Homeschooling: the highly unregulated parallel education system in the US
Homeschooling and other alternatives to the public education system are having a moment in the US. After the pandemic, many children never returned to public schools when they reopened.
According to data from the US Census Bureau, the percentage of children under homeschooling doubled in the 2021 school year to 11%.
However, the Coalition for Responsible Home Education (CRHE), an organization formed by homeschooling alumni, says it is impossible to know precisely how many kids are taught at home.
According to a survey by the the National Center for Education Statistics, 73% of the parents that chose homeschooling do so because they lost their faith in the public education system.
That is especially true when looking specifically at black families. The number of black homeschooled children grew by five times in 2021, much more than the general average.
According to The Guardian, many black parents had a first-row seat to watch how the public education system operated around their children, and they were not happy.
So homeschooling became a good alternative in many cases, with most parents making essential efforts to guarantee their children's education and values.
However, the lack of regulation has also turned homeschooling, in the worst scenarios, into the ideal hideout for abusive parents or a poor educational alternative.
Rules vary, but most states have a lax regulation of homeschooling. Eleven states don't even require parents to notify anyone when they choose to educate their children at home.
Harvard child welfare expert Elizabeth Bartholet said, in two op-ed pieces, that many parents chose to homeschool to guarantee ultra-religious or gender-biased education to their children.
Data by the National Center for Education Statistics backs her claims: more than two-thirds of parents say they chose it for religious reasons. Anecdotal information from the CRHE: many girls don't learn advanced math or are expected to care for their siblings.
Pro-homeschooling associations claim homeschooled children have better SAT scores. However, according to the CRHE, only 10% of home-taught students take the SAT, against more than half of traditional education students.
In some cases, homeschooling has also served parents as the perfect hideout for their abusive behavior, as, in many cases, they don't need to do constant reports of their activities or receive visits from any authority.

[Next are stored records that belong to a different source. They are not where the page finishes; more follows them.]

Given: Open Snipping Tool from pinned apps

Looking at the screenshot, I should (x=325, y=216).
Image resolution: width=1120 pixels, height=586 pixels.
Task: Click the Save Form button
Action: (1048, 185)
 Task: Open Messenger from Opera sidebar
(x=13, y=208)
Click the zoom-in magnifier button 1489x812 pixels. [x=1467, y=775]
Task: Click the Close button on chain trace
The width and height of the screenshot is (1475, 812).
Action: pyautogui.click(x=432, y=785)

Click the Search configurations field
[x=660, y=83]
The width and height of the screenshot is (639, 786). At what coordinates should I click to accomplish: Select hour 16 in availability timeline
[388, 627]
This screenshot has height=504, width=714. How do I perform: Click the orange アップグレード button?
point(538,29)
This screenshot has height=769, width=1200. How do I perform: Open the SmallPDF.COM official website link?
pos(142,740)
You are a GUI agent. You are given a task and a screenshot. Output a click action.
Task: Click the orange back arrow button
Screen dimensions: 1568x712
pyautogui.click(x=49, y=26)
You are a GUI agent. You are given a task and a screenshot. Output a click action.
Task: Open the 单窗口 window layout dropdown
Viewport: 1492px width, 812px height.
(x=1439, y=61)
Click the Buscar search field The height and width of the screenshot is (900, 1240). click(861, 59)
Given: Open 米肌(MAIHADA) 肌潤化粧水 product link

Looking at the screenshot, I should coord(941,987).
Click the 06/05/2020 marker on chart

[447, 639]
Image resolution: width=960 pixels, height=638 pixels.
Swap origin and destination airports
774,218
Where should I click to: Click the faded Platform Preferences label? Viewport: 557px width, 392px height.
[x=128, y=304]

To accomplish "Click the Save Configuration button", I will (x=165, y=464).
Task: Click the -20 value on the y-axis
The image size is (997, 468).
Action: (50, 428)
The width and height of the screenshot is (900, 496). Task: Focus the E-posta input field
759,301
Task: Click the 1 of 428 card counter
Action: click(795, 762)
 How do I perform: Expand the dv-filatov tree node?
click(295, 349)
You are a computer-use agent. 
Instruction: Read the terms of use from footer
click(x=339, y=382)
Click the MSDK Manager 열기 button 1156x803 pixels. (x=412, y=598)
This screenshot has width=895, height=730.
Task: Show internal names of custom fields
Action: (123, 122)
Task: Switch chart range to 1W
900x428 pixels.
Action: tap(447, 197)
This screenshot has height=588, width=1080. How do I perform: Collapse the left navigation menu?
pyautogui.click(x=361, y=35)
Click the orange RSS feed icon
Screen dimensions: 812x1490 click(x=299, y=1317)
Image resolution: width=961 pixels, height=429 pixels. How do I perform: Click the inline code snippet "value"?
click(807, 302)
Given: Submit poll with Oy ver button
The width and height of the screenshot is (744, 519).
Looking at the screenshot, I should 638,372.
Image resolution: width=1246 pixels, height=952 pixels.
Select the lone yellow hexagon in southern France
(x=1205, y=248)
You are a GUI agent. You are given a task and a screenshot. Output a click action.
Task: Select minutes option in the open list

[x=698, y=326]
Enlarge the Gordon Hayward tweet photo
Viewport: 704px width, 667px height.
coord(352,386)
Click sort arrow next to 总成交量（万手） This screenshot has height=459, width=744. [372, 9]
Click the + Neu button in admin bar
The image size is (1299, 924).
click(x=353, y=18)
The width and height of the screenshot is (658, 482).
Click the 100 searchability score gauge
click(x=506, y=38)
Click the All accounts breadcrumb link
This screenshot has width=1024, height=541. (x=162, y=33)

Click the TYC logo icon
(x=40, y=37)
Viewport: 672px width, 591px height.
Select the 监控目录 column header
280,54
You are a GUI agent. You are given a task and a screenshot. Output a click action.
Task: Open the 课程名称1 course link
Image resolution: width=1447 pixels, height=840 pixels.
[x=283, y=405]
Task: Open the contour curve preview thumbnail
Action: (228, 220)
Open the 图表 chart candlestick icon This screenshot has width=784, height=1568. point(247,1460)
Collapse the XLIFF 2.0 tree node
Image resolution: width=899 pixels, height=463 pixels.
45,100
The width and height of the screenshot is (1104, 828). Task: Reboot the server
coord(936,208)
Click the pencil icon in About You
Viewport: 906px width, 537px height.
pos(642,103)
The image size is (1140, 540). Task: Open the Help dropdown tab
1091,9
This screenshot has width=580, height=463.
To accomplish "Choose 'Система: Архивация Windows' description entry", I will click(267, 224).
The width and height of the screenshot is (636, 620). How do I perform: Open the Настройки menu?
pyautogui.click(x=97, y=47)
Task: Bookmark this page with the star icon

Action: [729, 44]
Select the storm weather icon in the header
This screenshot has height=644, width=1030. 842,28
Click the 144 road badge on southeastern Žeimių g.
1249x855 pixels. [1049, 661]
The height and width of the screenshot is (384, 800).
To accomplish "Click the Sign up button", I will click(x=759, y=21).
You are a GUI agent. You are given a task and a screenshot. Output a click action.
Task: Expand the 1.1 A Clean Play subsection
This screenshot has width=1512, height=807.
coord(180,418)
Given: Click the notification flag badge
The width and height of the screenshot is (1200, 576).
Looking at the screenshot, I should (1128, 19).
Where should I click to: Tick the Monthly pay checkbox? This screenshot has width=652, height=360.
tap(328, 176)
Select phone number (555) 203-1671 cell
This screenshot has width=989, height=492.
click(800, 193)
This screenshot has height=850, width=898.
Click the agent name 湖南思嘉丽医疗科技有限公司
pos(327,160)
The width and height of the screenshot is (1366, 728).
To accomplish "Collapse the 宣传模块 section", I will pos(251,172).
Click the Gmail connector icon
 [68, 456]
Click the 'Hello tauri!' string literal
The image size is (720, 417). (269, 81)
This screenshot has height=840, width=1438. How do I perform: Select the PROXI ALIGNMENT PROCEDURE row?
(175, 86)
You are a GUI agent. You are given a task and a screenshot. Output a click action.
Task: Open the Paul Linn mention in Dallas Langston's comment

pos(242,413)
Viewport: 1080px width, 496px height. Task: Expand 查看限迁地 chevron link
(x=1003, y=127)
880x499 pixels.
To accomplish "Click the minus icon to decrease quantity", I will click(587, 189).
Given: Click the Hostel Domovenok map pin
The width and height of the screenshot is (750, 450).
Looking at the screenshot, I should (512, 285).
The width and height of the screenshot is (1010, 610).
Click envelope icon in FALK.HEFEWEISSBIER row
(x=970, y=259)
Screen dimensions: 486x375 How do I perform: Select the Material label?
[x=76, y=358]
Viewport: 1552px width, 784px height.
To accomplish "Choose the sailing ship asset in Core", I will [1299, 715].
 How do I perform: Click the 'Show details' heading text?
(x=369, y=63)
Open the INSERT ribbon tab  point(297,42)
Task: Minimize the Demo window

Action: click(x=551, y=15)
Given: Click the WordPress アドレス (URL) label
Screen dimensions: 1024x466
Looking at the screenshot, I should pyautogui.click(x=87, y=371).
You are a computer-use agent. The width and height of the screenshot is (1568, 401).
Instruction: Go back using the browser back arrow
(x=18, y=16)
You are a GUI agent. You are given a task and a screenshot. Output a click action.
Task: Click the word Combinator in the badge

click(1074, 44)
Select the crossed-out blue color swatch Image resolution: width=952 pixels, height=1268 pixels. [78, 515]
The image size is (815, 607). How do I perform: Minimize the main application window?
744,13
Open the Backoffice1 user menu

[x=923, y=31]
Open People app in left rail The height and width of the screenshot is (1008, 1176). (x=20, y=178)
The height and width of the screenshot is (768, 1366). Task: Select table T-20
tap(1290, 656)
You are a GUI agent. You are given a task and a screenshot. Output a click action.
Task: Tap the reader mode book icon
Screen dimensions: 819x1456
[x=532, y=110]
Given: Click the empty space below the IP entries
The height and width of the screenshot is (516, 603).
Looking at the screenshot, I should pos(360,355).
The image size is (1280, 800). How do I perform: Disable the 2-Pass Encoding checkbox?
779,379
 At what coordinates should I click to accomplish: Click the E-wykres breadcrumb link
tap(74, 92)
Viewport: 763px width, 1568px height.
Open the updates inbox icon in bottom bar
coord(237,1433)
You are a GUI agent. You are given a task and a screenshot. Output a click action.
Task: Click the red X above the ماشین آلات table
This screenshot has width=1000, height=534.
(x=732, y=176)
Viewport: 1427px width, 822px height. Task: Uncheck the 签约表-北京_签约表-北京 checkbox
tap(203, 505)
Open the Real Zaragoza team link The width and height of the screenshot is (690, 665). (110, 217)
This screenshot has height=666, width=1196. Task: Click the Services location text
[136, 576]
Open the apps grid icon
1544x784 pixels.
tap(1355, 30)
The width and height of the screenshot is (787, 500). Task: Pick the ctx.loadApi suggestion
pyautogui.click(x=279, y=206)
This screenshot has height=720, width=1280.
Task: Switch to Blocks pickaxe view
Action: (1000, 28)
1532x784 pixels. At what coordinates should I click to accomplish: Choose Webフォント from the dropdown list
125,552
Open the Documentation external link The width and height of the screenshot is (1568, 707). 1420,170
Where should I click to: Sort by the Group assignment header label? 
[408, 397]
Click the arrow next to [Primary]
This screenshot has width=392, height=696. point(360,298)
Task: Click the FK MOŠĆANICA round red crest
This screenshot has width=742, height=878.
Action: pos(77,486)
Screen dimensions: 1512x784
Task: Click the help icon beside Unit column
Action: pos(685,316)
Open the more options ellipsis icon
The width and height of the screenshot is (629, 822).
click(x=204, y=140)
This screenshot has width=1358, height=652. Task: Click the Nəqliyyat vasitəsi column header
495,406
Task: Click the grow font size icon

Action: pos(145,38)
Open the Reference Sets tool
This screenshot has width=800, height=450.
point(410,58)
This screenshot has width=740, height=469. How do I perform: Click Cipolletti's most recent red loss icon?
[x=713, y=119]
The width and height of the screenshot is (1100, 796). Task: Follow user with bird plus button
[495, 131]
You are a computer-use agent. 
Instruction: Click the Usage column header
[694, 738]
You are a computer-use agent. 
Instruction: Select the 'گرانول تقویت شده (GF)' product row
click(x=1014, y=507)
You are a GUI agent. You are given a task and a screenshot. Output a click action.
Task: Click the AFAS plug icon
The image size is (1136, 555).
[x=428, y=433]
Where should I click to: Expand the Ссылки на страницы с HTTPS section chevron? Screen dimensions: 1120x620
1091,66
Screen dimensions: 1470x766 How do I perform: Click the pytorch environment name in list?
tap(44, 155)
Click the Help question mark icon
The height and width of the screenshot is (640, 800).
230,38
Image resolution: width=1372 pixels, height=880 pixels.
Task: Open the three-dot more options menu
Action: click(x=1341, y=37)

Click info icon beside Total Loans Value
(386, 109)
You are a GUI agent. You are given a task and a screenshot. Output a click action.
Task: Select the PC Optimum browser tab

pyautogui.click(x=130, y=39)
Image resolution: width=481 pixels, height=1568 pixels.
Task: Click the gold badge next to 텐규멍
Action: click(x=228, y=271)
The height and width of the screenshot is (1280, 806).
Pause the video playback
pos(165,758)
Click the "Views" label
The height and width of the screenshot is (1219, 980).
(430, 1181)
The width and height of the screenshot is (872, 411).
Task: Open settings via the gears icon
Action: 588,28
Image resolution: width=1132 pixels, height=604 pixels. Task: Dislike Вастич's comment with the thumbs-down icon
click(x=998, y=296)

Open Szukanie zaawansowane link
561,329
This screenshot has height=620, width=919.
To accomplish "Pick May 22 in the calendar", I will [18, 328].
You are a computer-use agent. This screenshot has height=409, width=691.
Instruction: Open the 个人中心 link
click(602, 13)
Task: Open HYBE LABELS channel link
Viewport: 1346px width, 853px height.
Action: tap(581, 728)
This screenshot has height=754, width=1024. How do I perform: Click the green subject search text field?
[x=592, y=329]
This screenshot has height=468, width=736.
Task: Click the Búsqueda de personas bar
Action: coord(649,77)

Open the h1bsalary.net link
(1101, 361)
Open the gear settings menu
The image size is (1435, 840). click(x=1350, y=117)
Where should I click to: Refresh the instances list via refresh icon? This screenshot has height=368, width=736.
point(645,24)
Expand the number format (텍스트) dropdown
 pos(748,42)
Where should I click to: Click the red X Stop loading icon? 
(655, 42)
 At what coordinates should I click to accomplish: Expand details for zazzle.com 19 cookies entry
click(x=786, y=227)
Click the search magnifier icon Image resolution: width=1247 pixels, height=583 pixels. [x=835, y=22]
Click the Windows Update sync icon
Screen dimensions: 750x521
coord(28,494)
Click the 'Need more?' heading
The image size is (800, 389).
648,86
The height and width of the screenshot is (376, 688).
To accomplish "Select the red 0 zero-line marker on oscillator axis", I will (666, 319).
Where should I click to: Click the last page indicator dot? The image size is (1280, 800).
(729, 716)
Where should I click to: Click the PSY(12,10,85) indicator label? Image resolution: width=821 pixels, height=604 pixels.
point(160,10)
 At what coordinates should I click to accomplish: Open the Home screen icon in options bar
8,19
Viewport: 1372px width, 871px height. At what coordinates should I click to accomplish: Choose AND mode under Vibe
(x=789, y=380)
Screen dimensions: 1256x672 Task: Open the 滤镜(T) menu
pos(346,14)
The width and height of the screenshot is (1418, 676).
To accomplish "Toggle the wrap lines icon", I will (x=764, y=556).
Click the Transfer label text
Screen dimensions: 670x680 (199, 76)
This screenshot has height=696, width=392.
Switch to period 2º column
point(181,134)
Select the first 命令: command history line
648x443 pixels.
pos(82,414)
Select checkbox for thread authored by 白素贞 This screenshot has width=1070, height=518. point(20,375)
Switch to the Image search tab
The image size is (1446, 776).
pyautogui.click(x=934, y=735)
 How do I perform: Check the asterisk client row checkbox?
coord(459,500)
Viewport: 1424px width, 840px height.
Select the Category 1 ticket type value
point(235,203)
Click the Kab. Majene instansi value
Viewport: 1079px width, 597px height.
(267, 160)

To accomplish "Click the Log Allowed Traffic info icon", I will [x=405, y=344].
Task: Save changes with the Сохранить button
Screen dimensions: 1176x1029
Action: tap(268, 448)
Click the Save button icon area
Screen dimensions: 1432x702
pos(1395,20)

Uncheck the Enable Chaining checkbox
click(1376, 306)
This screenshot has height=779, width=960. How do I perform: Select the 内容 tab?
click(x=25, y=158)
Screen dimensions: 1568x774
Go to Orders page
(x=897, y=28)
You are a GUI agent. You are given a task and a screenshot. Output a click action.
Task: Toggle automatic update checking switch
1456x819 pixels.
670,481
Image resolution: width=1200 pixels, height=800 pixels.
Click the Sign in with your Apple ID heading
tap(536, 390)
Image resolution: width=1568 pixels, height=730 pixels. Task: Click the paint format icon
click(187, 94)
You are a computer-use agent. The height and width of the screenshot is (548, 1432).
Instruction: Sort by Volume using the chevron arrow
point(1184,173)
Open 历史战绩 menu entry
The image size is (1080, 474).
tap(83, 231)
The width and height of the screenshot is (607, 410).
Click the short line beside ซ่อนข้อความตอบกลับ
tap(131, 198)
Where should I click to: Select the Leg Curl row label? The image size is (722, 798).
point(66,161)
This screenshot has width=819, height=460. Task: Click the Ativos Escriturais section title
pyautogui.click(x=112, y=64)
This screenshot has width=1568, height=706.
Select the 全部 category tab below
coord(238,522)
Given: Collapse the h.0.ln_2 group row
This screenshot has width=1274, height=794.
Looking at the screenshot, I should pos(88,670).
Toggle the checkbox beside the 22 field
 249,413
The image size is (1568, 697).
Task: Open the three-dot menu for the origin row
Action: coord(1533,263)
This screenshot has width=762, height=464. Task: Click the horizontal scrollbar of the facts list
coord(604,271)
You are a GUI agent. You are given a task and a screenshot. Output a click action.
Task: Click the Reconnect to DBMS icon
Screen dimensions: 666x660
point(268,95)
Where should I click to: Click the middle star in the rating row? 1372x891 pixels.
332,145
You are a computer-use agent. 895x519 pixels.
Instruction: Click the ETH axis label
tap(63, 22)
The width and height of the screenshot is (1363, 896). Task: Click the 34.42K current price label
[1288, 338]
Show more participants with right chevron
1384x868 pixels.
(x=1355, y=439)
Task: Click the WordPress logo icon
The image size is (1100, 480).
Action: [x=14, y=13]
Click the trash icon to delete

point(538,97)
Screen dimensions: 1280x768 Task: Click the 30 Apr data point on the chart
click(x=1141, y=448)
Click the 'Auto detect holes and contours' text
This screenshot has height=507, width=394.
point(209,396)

Teachers, social workers, and counselors are mandated by law to report any indication that a child is suffering from abuse in their home. Isolating the kids from them allows these parents to operate freely.
According to a study of six Connecticut school districts by the Office of the Child Advocate, one in every three children pulled from school between 2013 and 2016 lived with an abusive adult.
The cracks in the system have led to horrifying cases, like the murder of 11-year-old Roman Lopez by his stepmom in January 2020, after years of abuse hidden behind a homeschooling facade.
According to The Washington Post, Roman Lopez was invisible to his state, Michigan (one of the eleven with no homeschooling regulation), to homeschool associations, and child protective services. Homeschooling claims hid him.
The growth in homeschooling and the reports of cases like Roman's have rekindled the discussion of how Michigan handles homeschooling and a broader conversation about national regulations.
However, pro-homeschooling associations, like the Home School Legal Defense Association, fiercely fight against any regulation by pressuring lawmakers, so the future is still uncertain.